Only a number is wanted: how many lines in the listing contain the word "screenshot"?

START SOURCE DATA

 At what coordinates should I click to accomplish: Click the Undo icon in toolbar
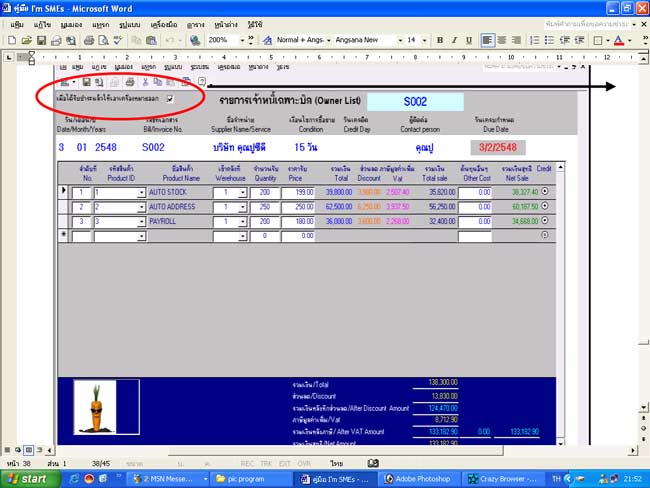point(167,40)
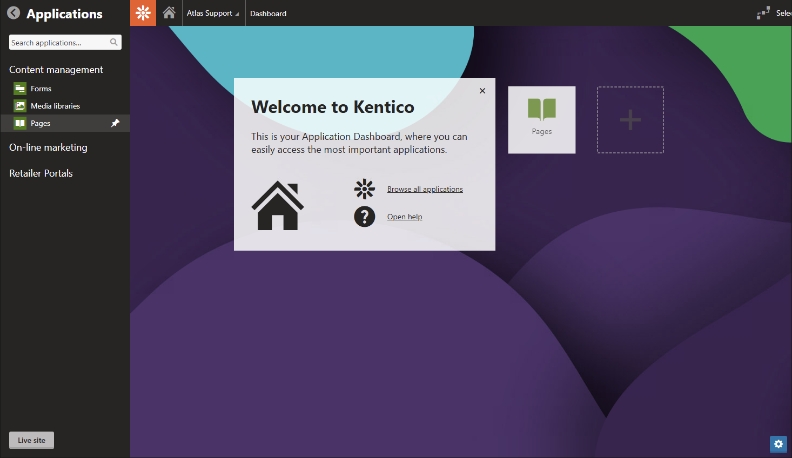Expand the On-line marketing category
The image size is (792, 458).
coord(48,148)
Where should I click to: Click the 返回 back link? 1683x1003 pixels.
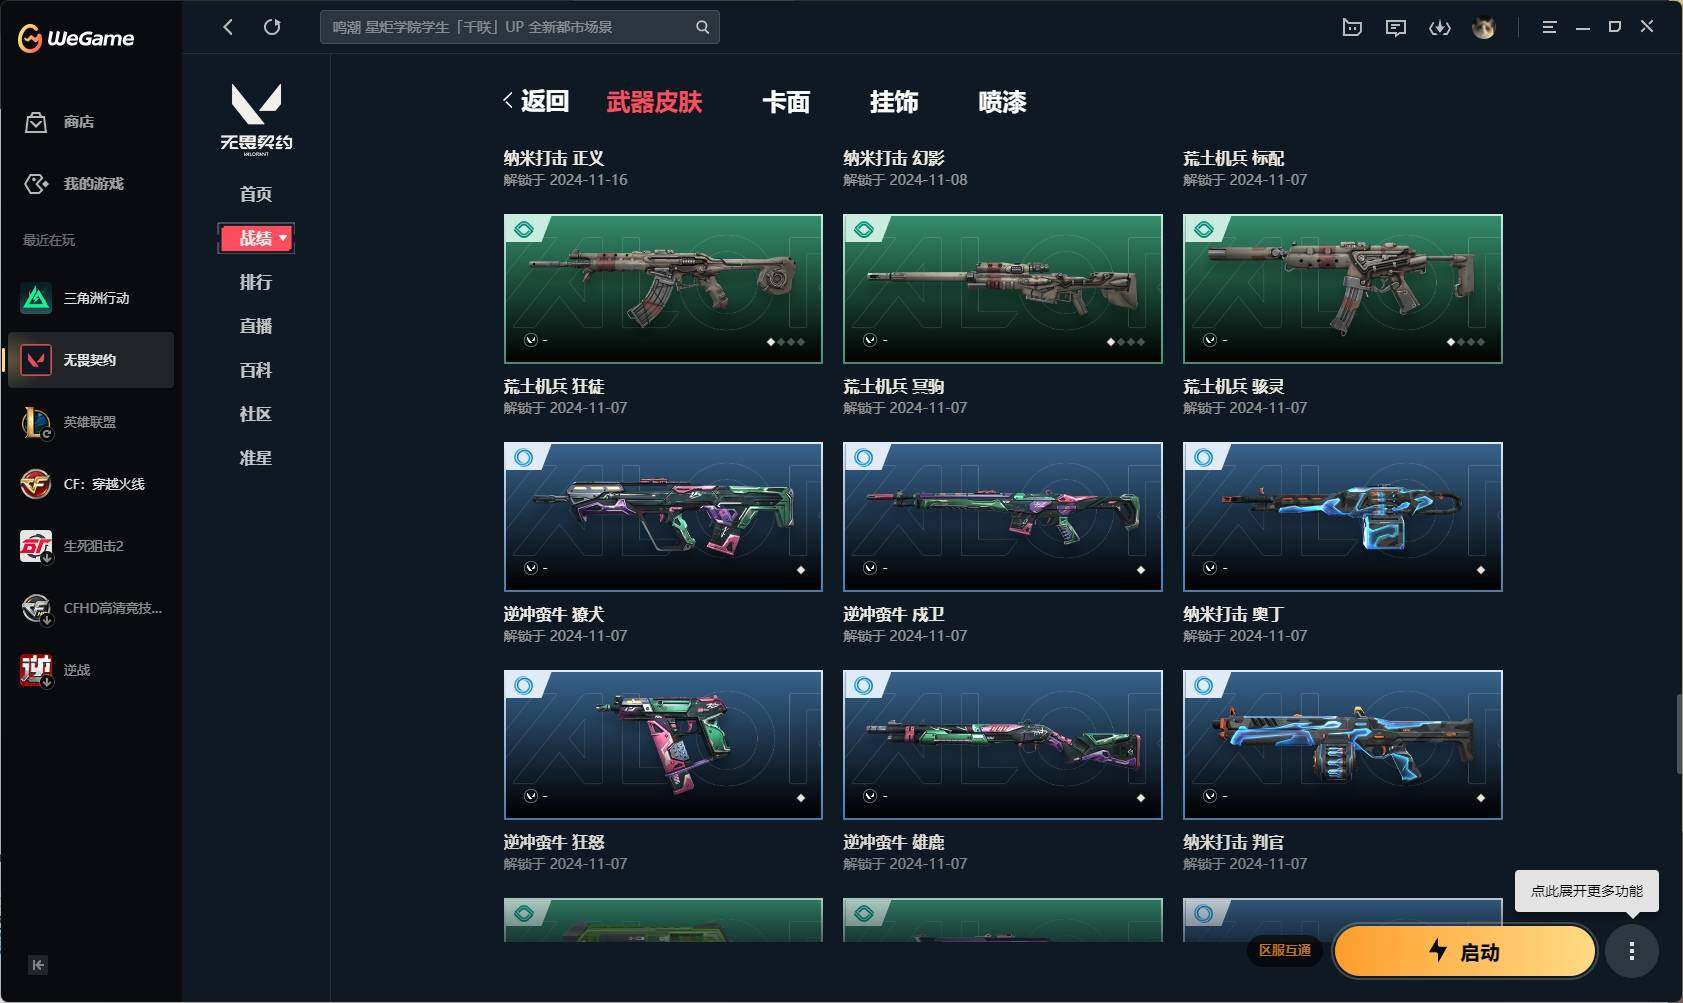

END SOURCE DATA
START SOURCE DATA

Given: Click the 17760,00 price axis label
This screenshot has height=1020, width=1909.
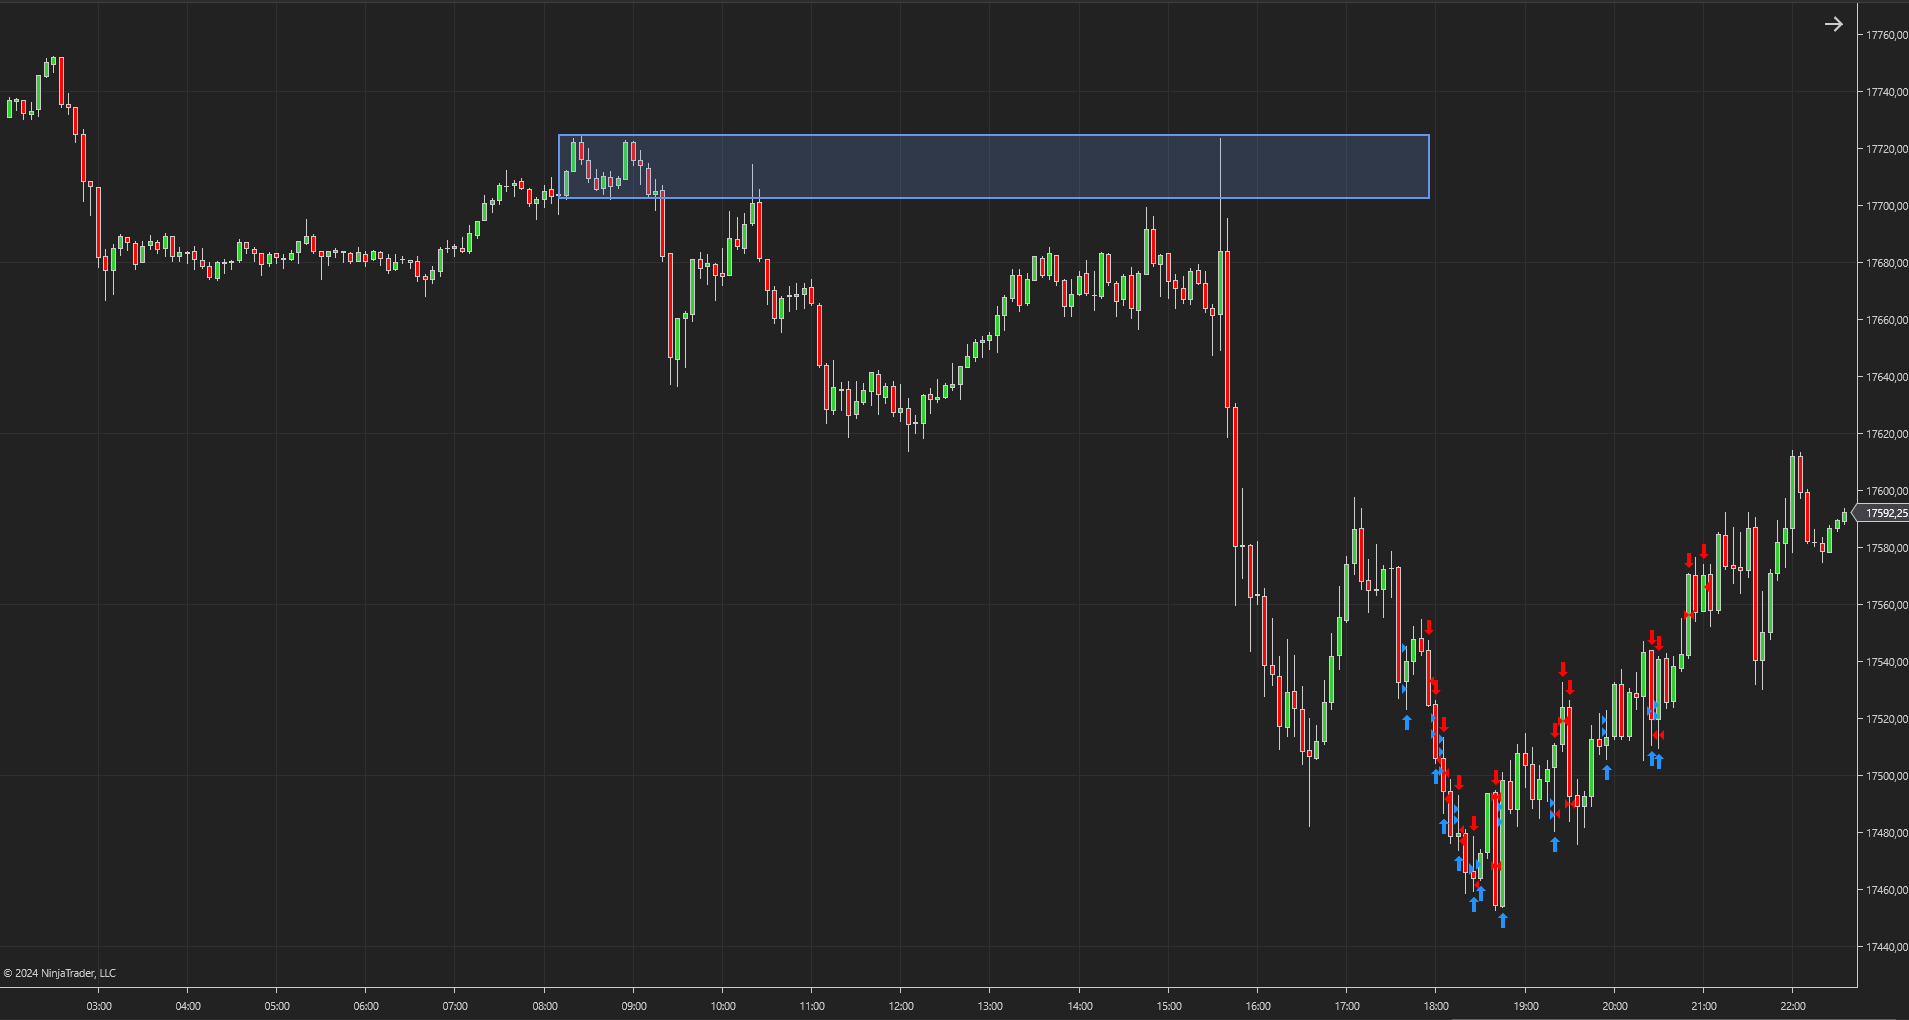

END SOURCE DATA
START SOURCE DATA

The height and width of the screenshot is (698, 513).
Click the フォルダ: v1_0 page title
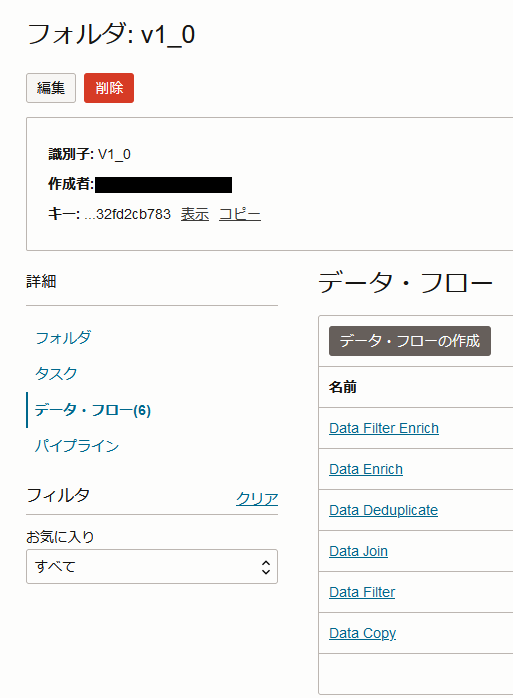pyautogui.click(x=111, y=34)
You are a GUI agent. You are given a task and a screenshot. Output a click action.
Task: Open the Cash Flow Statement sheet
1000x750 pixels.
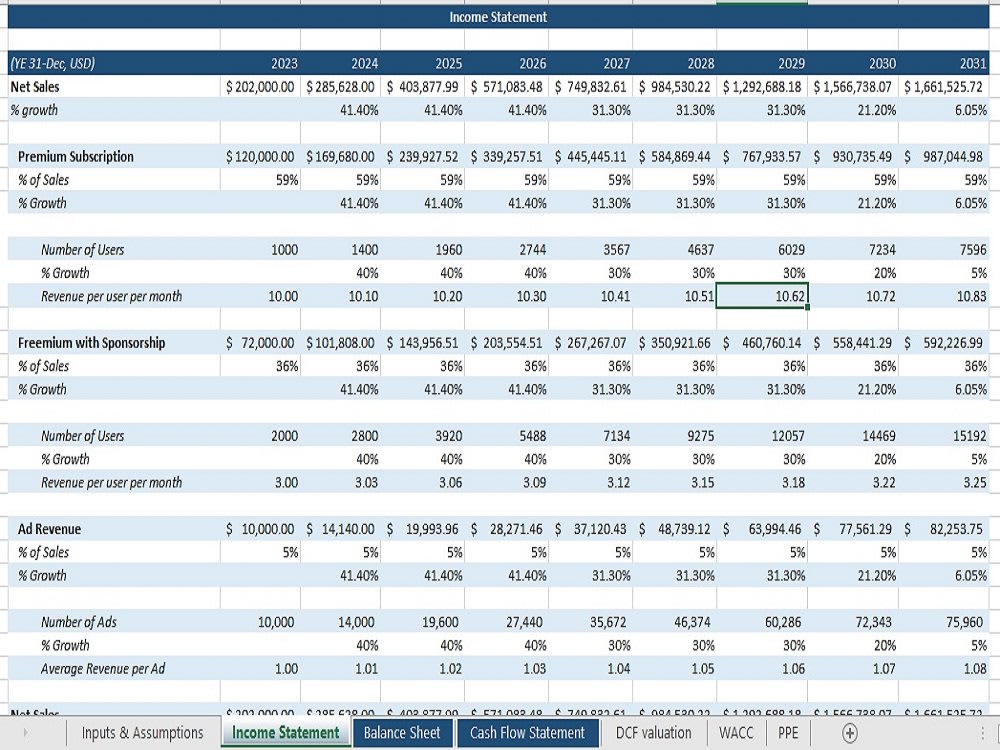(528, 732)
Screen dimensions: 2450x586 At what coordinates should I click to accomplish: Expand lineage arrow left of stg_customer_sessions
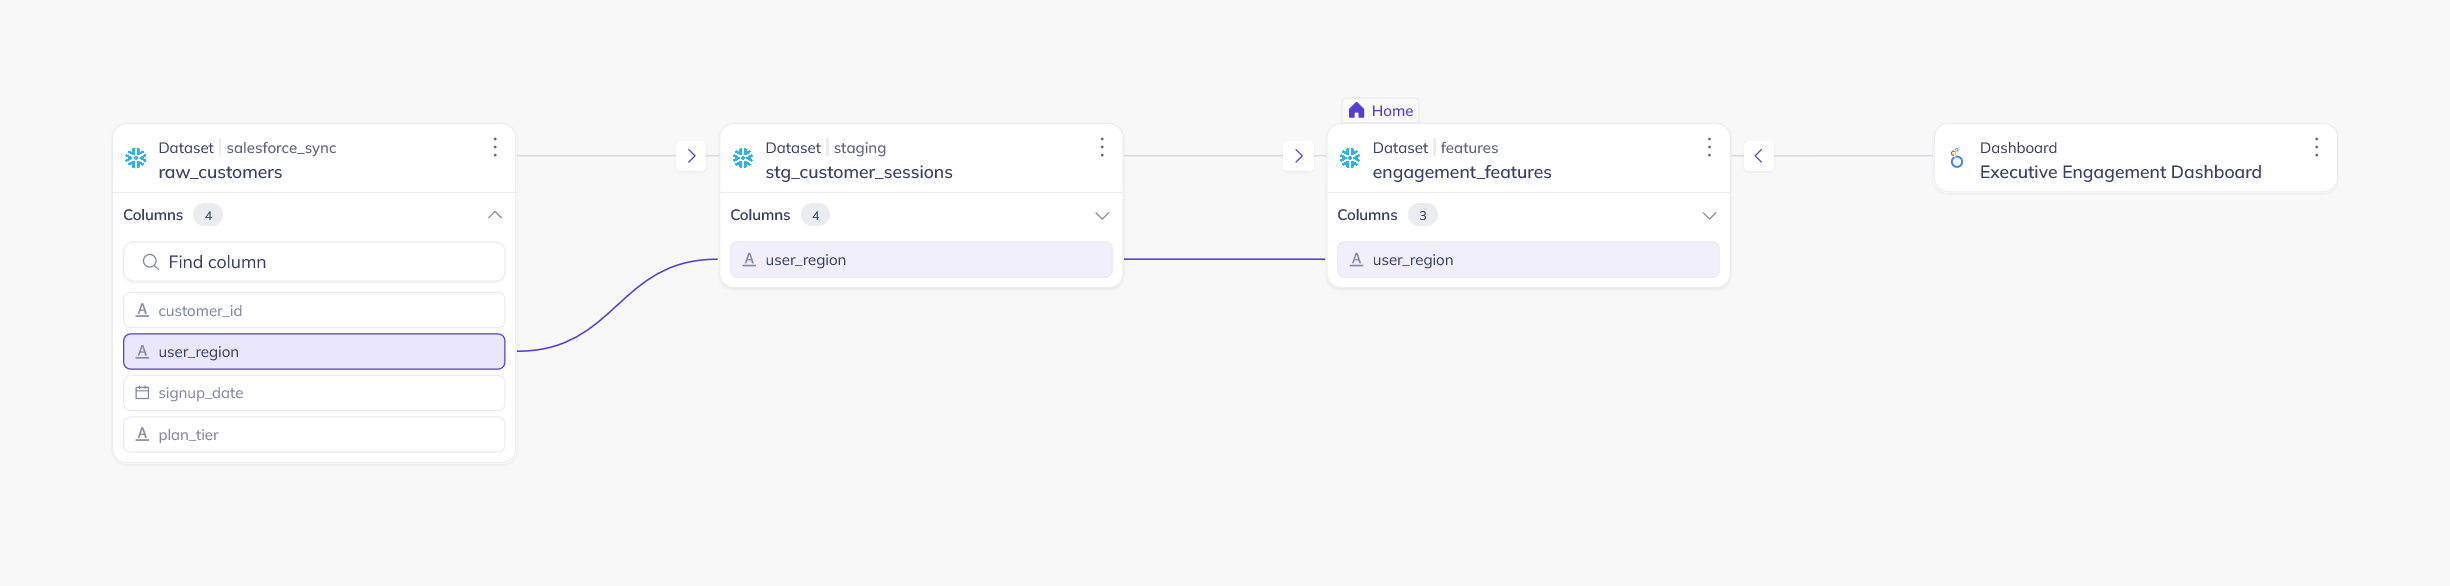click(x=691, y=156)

END SOURCE DATA

TASK RESULT:
3